Значимость демократических процедур в условиях российской политической реальности постепенно снижается. Судьба выборов в ряде последних избирательных кампаний решается до голосования. Те же тенденции свойственны и парламентским процедурам, где результаты прочтения законопроектов не таят в себе интриги, а наблюдается предопределенность политических решений фракций и депутатских групп. Расклад парламентских голосов по принципиальным вопросам определяется на переговорах представителей фракций с представителями администрации Президента и Правительства.
Крайне полезным представляется изучение самого политического дискурса действующей власти и оппозиции. С одной стороны, многие либерально настроенные специалисты в области политических наук говорят о становлении в стране «нового авторитаризма» или «управляемой демократии»[7]. В таких условиях государство получает возможность управлять предпочтениями граждан, не выходя при этом за рамки конституционного поля и сохраняя режим электоральной демократии. В ответ консервативно настроенная часть политической элиты ввело новое понятие "суверенной демократии", в рамках которого понятие суверенитет и национальная безопасность становятся ключевым ориентиром по защите национальной демократической политсистемы от внешнего влияния, которое стало заметным на постсоветском пространстве, где прокатилась волна цветных революций.
Наиболее общепринятой и известной в политической науке является типология, разделяющая все политические системы на два основных вида: демократические и авторитарные. Еще в середине прошлого века австрийский экономист Джозеф Шумпетер сформулировал определение демократии как способа получения власти путем конкурентной борьбы за голоса избирателей[8]. Многие современные политологи оценивают уровень демократичности системы по тому, насколько периодичными, свободными и справедливыми являются выборы законодательной и исполнительной власти.
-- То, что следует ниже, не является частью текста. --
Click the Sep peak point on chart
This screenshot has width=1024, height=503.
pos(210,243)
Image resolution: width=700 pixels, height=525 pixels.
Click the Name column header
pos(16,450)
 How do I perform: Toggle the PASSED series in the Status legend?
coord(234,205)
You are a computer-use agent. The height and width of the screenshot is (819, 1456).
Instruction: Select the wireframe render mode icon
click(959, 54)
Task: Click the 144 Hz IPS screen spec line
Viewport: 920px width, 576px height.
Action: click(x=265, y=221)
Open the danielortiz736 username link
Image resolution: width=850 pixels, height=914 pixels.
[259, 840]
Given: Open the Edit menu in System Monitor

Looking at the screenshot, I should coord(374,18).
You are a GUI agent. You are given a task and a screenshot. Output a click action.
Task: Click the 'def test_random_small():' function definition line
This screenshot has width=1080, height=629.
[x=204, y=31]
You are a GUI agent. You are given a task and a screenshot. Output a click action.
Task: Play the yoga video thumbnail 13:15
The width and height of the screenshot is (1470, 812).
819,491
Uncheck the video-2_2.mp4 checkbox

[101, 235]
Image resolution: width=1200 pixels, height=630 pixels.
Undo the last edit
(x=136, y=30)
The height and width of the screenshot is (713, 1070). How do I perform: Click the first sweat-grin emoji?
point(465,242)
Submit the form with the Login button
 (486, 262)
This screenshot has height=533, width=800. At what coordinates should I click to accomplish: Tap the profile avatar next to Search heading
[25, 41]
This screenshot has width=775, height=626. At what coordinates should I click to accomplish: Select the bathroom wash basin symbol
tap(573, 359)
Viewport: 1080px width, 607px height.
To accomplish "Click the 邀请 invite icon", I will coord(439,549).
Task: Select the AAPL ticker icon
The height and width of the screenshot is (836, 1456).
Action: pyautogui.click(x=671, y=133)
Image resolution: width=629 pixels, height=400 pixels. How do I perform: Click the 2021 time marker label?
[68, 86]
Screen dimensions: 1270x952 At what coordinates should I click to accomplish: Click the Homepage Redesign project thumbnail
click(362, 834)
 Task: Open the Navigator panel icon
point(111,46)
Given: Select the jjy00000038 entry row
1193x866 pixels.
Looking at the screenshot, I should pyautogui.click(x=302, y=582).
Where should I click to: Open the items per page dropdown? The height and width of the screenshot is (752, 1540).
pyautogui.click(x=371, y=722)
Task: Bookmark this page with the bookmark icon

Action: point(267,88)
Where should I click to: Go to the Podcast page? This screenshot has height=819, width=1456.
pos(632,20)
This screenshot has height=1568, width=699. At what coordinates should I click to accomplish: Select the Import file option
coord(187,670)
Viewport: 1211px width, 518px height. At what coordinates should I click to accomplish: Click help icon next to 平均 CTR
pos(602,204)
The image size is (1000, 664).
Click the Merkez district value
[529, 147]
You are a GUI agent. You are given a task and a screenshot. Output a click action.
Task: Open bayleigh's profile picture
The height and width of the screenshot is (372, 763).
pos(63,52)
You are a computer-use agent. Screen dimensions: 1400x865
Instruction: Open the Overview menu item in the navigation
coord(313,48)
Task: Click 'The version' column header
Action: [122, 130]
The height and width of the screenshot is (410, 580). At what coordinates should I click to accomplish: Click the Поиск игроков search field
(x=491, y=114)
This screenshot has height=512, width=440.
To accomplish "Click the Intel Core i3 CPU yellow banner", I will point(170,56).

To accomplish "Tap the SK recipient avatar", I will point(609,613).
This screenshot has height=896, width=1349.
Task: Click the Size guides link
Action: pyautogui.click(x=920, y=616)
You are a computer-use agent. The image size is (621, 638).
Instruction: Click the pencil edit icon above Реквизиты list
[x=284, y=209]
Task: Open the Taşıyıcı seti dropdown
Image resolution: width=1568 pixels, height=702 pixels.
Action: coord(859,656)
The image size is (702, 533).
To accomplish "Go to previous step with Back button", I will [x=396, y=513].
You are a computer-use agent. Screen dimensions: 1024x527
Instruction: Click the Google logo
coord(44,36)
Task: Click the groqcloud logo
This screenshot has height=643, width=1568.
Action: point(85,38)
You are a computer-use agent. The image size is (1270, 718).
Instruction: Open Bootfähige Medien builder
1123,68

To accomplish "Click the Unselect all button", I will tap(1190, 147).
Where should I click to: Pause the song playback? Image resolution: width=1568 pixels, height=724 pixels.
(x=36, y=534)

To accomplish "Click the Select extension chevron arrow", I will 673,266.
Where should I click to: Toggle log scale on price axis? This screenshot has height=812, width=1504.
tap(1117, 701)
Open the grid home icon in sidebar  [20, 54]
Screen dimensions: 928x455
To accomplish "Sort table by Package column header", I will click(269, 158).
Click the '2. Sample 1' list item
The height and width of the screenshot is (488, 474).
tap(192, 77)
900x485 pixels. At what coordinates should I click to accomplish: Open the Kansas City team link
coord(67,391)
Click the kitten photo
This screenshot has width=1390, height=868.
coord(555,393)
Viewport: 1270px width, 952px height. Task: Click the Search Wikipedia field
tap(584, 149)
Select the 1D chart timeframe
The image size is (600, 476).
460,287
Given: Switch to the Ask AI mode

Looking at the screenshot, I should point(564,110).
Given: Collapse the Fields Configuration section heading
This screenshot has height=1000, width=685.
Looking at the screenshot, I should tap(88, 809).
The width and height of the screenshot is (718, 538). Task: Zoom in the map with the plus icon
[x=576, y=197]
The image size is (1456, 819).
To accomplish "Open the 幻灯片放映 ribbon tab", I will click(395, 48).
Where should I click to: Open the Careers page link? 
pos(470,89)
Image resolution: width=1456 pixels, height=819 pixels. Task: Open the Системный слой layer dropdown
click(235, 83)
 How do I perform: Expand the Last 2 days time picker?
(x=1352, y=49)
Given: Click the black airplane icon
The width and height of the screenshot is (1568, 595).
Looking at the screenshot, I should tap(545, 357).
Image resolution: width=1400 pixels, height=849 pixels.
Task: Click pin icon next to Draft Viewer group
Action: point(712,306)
Но такой подход причисляет к демократическим системы, которые поддерживают видимость политической активности[9].
Столпы современной транзитологии Хуан Линц и Сеймур Мартин Липсет считают режимы, в которых выборы проводятся, но не отражают реальной конкурентной борьбы, псевдодемократиями[10]. В таких странах оппозиция не имеет шансов на победу, а правящая партия не способна признать поражение. Другой видный исследователь демократии – Джовани Сартори относит к псевдодемократическим все режимы с однопартийной системой[11]. Правящая партия полностью монополизирует политическое пространство, часто прибегает к использованию грубой силы, контролирует средства массовой информации, не оставляя оппозиции шанса на реальную политическую конкуренцию. В близкой к псевдодемократиям плоскости располагается определение делегативной демократии, предложенное известным аргентинским политологом Гильермо Одоннелом[12]. Делегативная демократия – это такая система, в которой неразвитые общественные структуры соседствуют с необычайно сильным институтом президентской власти. Под давлением президента все каналы вертикальной и горизонтальной ответственности исчезают, а институты исполнительной и законодательной власти становятся пассивными наблюдателями.